Copy the data exactly. Leave nothing out.

──────────────────────────────

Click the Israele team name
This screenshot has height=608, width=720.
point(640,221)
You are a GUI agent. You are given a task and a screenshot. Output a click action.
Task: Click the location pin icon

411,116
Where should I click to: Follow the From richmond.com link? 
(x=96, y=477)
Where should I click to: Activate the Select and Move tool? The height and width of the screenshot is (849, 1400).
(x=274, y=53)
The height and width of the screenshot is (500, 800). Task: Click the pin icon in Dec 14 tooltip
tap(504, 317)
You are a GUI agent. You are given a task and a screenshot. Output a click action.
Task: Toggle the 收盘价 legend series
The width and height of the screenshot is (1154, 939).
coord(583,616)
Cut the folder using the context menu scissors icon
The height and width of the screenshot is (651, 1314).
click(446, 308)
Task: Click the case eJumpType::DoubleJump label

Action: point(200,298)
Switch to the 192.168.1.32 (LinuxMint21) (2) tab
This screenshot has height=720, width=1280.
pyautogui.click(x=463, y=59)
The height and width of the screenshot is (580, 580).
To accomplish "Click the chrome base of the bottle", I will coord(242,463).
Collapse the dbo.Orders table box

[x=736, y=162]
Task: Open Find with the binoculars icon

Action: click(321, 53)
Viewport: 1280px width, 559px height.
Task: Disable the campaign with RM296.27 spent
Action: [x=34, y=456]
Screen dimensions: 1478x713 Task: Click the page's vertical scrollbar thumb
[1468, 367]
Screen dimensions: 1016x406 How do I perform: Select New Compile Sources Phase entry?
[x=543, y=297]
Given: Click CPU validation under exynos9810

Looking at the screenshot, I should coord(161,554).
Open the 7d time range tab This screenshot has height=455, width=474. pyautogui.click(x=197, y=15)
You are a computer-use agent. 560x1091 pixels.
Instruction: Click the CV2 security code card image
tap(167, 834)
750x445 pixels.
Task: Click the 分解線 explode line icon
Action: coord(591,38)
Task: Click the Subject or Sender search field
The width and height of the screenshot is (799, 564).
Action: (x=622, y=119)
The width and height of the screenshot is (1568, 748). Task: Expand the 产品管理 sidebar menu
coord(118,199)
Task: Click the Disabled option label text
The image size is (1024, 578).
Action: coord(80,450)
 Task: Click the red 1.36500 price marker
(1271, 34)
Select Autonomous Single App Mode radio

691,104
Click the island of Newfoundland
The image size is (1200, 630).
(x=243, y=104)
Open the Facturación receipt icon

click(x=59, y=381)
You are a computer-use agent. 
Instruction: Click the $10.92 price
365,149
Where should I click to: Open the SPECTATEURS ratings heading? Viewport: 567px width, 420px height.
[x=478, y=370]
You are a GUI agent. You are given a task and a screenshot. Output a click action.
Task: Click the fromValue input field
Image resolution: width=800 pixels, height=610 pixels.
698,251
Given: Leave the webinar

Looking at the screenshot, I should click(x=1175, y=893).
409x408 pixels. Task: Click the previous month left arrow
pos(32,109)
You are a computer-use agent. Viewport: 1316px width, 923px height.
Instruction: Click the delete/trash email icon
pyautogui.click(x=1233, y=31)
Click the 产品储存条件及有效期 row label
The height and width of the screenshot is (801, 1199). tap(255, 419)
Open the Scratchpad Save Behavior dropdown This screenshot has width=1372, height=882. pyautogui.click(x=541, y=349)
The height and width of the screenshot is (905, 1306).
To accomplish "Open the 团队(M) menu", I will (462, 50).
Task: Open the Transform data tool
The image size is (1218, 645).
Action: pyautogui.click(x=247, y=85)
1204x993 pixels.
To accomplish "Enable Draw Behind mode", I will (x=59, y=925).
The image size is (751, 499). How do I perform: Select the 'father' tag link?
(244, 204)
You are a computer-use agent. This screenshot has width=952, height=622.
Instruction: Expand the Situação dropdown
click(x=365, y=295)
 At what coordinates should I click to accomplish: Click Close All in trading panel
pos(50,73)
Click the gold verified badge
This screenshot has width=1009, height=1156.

──────────────────────────────

Solution -
Click the Israele team name
This screenshot has height=608, width=720.
point(640,221)
You are a GUI agent. You are given a task and a screenshot. Output a click action.
Task: Click the location pin icon

411,116
Where should I click to: Follow the From richmond.com link? 
(x=96, y=477)
Where should I click to: Activate the Select and Move tool? The height and width of the screenshot is (849, 1400).
(x=274, y=53)
The height and width of the screenshot is (500, 800). Task: Click the pin icon in Dec 14 tooltip
tap(504, 317)
You are a GUI agent. You are given a task and a screenshot. Output a click action.
Task: Toggle the 收盘价 legend series
The width and height of the screenshot is (1154, 939).
coord(583,616)
Cut the folder using the context menu scissors icon
The height and width of the screenshot is (651, 1314).
click(446, 308)
Task: Click the case eJumpType::DoubleJump label

Action: point(200,298)
Switch to the 192.168.1.32 (LinuxMint21) (2) tab
This screenshot has height=720, width=1280.
pyautogui.click(x=463, y=59)
The height and width of the screenshot is (580, 580).
To accomplish "Click the chrome base of the bottle", I will coord(242,463).
Collapse the dbo.Orders table box

[x=736, y=162]
Task: Open Find with the binoculars icon

Action: click(321, 53)
Viewport: 1280px width, 559px height.
Task: Disable the campaign with RM296.27 spent
Action: [x=34, y=456]
Screen dimensions: 1478x713 Task: Click the page's vertical scrollbar thumb
[1468, 367]
Screen dimensions: 1016x406 How do I perform: Select New Compile Sources Phase entry?
[x=543, y=297]
Given: Click CPU validation under exynos9810

Looking at the screenshot, I should coord(161,554).
Open the 7d time range tab This screenshot has height=455, width=474. pyautogui.click(x=197, y=15)
You are a computer-use agent. 560x1091 pixels.
Instruction: Click the CV2 security code card image
tap(167, 834)
750x445 pixels.
Task: Click the 分解線 explode line icon
Action: coord(591,38)
Task: Click the Subject or Sender search field
The width and height of the screenshot is (799, 564).
Action: (x=622, y=119)
The width and height of the screenshot is (1568, 748). Task: Expand the 产品管理 sidebar menu
coord(118,199)
Task: Click the Disabled option label text
The image size is (1024, 578).
Action: coord(80,450)
 Task: Click the red 1.36500 price marker
(1271, 34)
Select Autonomous Single App Mode radio

691,104
Click the island of Newfoundland
The image size is (1200, 630).
(x=243, y=104)
Open the Facturación receipt icon

click(x=59, y=381)
You are a computer-use agent. 
Instruction: Click the $10.92 price
365,149
Where should I click to: Open the SPECTATEURS ratings heading? Viewport: 567px width, 420px height.
[x=478, y=370]
You are a GUI agent. You are given a task and a screenshot. Output a click action.
Task: Click the fromValue input field
Image resolution: width=800 pixels, height=610 pixels.
698,251
Given: Leave the webinar

Looking at the screenshot, I should click(x=1175, y=893).
409x408 pixels. Task: Click the previous month left arrow
pos(32,109)
You are a computer-use agent. Viewport: 1316px width, 923px height.
Instruction: Click the delete/trash email icon
pyautogui.click(x=1233, y=31)
Click the 产品储存条件及有效期 row label
The height and width of the screenshot is (801, 1199). tap(255, 419)
Open the Scratchpad Save Behavior dropdown This screenshot has width=1372, height=882. pyautogui.click(x=541, y=349)
The height and width of the screenshot is (905, 1306).
To accomplish "Open the 团队(M) menu", I will (462, 50).
Task: Open the Transform data tool
The image size is (1218, 645).
Action: pyautogui.click(x=247, y=85)
1204x993 pixels.
To accomplish "Enable Draw Behind mode", I will (x=59, y=925).
The image size is (751, 499). How do I perform: Select the 'father' tag link?
(244, 204)
You are a computer-use agent. This screenshot has width=952, height=622.
Instruction: Expand the Situação dropdown
click(x=365, y=295)
 At what coordinates should I click to accomplish: Click Close All in trading panel
pos(50,73)
Click the gold verified badge
This screenshot has width=1009, height=1156.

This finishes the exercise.